▶ **Records for processing**
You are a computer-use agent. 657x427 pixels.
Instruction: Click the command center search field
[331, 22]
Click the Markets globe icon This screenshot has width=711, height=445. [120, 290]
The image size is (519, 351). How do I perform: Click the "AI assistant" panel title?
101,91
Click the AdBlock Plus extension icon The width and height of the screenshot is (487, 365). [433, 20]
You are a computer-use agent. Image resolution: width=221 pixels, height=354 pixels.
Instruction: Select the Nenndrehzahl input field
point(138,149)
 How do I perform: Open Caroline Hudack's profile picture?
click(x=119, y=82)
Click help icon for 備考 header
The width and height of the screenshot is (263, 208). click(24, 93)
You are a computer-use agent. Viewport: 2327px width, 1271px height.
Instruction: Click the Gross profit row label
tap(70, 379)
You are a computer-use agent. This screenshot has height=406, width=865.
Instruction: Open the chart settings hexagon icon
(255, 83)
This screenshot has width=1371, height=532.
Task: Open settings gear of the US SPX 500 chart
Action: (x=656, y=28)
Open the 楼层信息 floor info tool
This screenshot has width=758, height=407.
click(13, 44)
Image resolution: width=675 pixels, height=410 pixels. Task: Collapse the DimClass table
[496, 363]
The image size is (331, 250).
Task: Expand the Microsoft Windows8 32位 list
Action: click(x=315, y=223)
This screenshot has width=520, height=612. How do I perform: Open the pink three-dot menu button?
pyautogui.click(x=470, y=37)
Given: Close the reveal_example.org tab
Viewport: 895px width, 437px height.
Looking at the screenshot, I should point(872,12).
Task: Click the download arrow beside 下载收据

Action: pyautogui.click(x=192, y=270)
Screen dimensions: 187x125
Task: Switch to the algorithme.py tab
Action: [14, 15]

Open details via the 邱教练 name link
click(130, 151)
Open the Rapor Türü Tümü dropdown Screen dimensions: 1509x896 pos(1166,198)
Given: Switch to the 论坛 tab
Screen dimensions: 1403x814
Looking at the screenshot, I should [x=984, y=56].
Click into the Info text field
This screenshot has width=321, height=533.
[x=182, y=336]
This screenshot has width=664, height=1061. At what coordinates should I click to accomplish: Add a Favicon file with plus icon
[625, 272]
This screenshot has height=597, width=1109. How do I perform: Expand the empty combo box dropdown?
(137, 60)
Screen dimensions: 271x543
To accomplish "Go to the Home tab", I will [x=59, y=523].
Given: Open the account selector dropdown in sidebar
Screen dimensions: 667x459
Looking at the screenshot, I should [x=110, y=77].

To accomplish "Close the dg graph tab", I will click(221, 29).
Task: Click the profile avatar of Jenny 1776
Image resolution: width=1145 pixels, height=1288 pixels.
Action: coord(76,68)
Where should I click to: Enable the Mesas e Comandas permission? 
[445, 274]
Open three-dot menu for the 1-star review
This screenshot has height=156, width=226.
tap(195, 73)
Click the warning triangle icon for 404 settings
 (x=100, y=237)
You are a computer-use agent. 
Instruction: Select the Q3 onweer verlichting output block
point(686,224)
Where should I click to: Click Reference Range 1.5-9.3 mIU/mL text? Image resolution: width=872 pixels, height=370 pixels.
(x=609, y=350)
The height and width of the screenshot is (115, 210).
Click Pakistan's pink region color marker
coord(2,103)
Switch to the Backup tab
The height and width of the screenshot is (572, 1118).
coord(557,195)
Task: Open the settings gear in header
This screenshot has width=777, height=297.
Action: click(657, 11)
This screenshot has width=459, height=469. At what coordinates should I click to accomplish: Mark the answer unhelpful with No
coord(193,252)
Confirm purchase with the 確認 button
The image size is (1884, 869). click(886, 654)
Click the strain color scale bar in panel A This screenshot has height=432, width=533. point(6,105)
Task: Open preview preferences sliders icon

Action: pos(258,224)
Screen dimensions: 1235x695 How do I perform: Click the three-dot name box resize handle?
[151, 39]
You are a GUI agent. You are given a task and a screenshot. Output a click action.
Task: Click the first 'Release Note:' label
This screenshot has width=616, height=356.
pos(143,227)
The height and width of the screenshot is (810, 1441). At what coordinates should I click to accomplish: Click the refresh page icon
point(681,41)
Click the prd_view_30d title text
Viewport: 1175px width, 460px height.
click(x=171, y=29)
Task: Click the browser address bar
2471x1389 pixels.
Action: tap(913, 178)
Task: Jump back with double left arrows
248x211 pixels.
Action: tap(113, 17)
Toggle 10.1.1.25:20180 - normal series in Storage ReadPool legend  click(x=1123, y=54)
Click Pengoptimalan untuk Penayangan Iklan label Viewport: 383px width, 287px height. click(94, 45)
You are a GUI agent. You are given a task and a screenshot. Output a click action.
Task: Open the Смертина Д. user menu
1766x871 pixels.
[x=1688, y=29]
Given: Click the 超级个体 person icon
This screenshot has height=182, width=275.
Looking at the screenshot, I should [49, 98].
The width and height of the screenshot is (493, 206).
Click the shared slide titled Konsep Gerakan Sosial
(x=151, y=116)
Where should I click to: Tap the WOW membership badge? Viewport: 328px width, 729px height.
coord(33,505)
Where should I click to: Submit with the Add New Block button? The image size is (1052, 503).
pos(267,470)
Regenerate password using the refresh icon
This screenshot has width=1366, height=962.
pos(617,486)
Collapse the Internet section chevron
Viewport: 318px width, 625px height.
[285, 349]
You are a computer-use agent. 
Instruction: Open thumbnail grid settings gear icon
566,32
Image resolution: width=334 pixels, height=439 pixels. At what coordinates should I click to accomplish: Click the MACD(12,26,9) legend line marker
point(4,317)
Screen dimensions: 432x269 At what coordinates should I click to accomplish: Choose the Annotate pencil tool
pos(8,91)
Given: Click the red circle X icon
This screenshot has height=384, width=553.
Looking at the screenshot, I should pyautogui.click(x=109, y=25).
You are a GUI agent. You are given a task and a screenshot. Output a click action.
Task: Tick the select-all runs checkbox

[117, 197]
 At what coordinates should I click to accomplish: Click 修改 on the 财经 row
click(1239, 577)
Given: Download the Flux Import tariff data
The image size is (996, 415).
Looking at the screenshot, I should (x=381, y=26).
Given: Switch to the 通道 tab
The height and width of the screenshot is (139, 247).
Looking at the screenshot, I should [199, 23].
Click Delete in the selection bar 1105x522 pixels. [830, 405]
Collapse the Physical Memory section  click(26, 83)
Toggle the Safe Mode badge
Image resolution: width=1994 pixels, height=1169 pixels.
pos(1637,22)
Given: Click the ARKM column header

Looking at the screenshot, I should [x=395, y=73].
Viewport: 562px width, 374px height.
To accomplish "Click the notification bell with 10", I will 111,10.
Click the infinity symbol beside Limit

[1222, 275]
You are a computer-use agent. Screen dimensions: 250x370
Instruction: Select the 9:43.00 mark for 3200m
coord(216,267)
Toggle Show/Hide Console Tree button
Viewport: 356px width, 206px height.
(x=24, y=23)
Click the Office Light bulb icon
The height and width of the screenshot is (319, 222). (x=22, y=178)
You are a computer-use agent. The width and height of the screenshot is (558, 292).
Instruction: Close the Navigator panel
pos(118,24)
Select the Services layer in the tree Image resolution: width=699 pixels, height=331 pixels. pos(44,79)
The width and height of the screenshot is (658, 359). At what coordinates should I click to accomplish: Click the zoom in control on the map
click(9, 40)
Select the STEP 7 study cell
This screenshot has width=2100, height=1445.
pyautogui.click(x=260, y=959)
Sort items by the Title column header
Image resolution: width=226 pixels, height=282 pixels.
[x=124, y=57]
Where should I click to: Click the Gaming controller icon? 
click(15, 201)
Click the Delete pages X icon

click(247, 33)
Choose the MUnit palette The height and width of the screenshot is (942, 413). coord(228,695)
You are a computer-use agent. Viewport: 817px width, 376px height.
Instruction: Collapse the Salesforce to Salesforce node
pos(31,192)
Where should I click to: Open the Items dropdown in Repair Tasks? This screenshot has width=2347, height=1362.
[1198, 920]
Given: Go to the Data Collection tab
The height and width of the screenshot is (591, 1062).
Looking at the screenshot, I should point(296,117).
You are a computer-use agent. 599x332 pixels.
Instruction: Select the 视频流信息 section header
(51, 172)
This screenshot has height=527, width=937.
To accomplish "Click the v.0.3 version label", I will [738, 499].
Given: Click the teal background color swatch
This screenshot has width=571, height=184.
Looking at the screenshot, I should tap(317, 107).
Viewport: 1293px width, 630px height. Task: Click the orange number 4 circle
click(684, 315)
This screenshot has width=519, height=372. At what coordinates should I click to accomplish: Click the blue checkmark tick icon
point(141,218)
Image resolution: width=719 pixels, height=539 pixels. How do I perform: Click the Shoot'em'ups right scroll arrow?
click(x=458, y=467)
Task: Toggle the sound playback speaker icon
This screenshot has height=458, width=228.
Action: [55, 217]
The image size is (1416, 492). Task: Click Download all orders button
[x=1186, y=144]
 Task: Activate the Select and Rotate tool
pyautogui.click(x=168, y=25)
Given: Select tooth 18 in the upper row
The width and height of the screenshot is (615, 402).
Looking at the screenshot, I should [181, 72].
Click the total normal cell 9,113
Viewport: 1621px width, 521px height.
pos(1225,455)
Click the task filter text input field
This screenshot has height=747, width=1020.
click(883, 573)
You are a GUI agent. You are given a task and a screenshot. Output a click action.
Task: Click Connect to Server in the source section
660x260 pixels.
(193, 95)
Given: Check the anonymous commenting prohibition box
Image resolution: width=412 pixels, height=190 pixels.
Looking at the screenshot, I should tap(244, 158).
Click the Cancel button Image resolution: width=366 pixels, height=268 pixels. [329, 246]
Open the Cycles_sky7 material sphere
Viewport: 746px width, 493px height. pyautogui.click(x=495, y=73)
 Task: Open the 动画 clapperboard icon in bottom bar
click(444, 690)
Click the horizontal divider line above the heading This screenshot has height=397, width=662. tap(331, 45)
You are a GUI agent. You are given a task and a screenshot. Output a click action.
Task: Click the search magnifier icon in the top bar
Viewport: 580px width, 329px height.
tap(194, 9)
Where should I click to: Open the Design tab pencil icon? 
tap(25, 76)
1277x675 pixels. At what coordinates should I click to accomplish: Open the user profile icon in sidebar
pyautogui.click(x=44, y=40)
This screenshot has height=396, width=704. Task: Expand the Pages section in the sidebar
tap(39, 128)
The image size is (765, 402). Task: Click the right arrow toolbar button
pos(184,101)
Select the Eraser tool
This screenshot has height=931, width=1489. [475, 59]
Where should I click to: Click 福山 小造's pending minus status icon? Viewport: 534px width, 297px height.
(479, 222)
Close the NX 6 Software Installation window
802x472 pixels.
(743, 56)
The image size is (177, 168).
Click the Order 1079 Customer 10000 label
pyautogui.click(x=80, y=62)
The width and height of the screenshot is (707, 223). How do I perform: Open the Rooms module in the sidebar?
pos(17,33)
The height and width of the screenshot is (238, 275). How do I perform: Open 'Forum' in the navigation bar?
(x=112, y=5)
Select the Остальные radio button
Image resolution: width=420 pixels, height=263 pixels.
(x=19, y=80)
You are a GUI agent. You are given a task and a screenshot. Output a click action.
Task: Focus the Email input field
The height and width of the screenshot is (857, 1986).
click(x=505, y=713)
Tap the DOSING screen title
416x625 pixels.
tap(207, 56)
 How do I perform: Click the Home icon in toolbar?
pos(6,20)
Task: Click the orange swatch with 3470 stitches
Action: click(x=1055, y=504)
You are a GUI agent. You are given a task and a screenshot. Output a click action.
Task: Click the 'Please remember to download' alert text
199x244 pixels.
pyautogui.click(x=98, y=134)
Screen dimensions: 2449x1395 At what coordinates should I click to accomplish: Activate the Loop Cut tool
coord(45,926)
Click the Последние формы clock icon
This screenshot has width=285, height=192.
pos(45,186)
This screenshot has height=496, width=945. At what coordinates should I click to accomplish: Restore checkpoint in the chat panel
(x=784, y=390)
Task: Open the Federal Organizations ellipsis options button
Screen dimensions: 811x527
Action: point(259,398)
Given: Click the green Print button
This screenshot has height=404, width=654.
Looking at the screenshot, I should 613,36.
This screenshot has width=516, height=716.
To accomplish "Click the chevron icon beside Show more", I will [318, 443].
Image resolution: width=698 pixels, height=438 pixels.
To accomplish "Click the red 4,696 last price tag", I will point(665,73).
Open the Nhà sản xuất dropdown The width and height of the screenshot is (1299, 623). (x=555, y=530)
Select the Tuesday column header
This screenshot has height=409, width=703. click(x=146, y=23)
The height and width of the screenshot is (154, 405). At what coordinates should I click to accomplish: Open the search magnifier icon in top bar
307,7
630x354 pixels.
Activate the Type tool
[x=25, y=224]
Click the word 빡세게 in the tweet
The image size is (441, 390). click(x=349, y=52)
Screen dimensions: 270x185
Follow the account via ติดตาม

▶ **What this task involves**
Update the lines of data from the one containing "This screenshot has width=520, height=612." through the one containing "Action: coord(76,68)", inclusive, by changing "dropdown" to "drop-down list". Give back only those lines, with everything else unchanged.

▶ **Written solution**
This screenshot has width=520, height=612. How do I perform: Open the pink three-dot menu button?
pyautogui.click(x=470, y=37)
Given: Close the reveal_example.org tab
Viewport: 895px width, 437px height.
Looking at the screenshot, I should point(872,12).
Task: Click the download arrow beside 下载收据

Action: pyautogui.click(x=192, y=270)
Screen dimensions: 187x125
Task: Switch to the algorithme.py tab
Action: [14, 15]

Open details via the 邱教练 name link
click(130, 151)
Open the Rapor Türü Tümü drop-down list Screen dimensions: 1509x896 pos(1166,198)
Given: Switch to the 论坛 tab
Screen dimensions: 1403x814
Looking at the screenshot, I should [x=984, y=56].
Click into the Info text field
This screenshot has width=321, height=533.
[x=182, y=336]
This screenshot has width=664, height=1061. At what coordinates should I click to accomplish: Add a Favicon file with plus icon
[625, 272]
This screenshot has height=597, width=1109. How do I perform: Expand the empty combo box drop-down list?
(137, 60)
Screen dimensions: 271x543
To accomplish "Go to the Home tab", I will [x=59, y=523].
Given: Open the account selector drop-down list in sidebar
Screen dimensions: 667x459
Looking at the screenshot, I should [x=110, y=77].

To accomplish "Close the dg graph tab", I will click(221, 29).
Task: Click the profile avatar of Jenny 1776
Image resolution: width=1145 pixels, height=1288 pixels.
Action: coord(76,68)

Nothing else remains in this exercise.